(Document and screenshot pointing listing)
* Start *

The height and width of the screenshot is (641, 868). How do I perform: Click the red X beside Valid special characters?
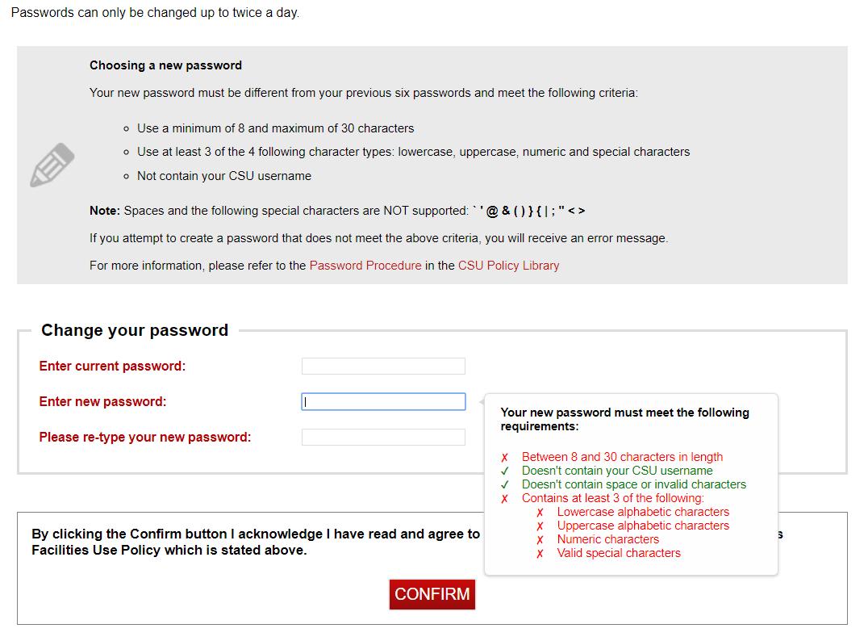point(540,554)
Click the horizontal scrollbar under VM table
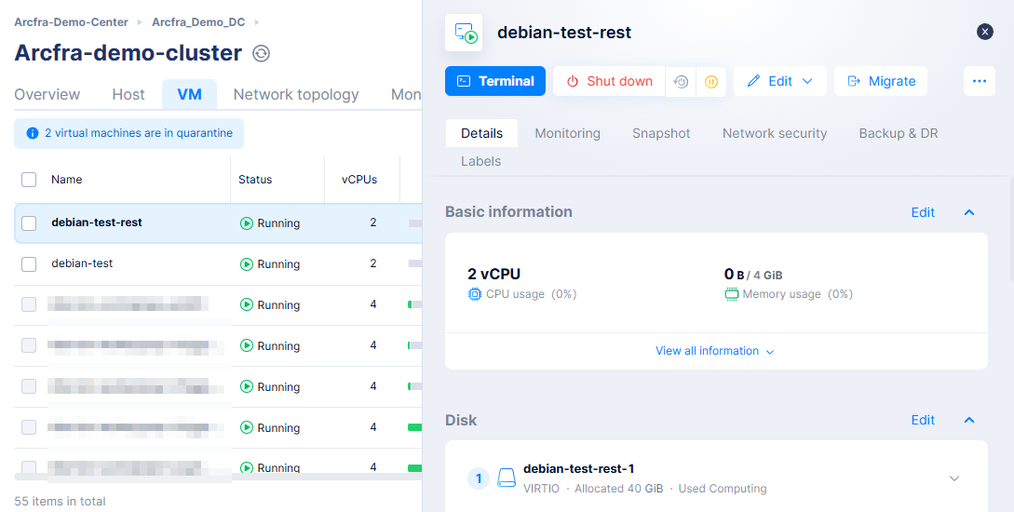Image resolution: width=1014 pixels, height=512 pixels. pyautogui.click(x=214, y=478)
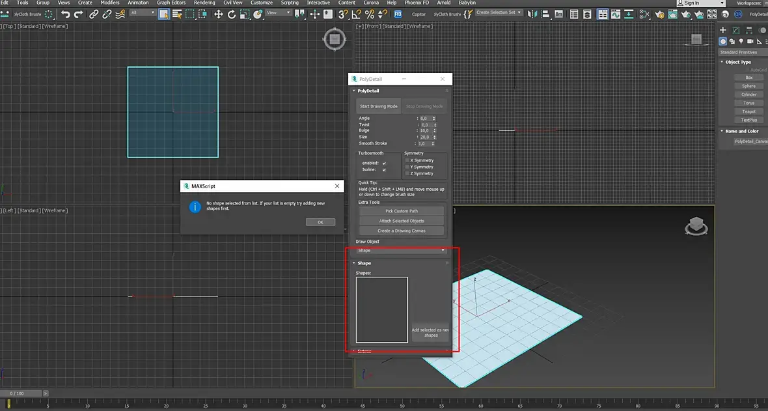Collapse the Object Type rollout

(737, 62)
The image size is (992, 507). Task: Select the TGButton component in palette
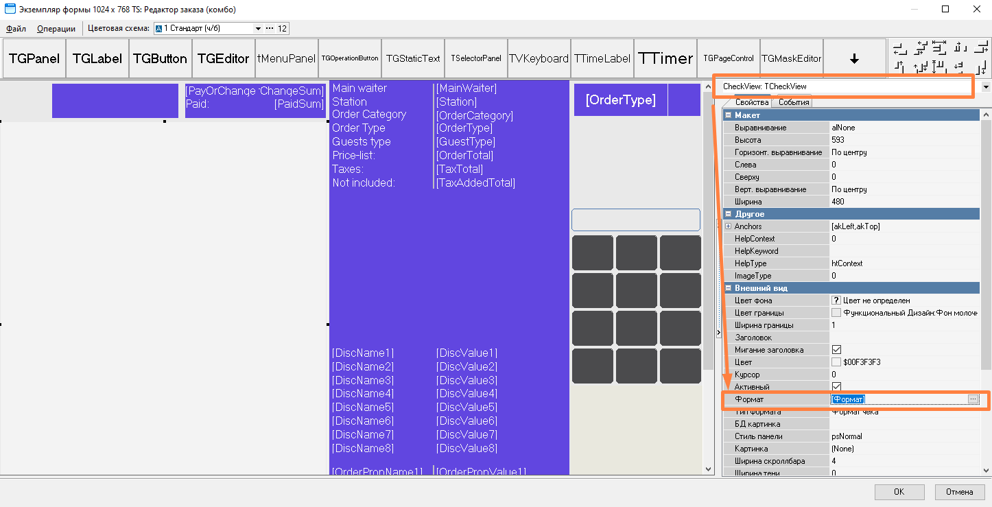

* End *

**WHAT IS REQUIRED:**
Swap "screenshot" for "screen capture" throughout the whole listing and write it out again with nothing else changed. Omit the pictures.

**ANSWER:**
The height and width of the screen capture is (641, 868). How do I perform: Click the red X beside Valid special characters?
point(540,554)
Click the horizontal scrollbar under VM table
Image resolution: width=1014 pixels, height=512 pixels. pyautogui.click(x=214, y=478)
Collapse the Object Type rollout

(737, 62)
The image size is (992, 507). Task: Select the TGButton component in palette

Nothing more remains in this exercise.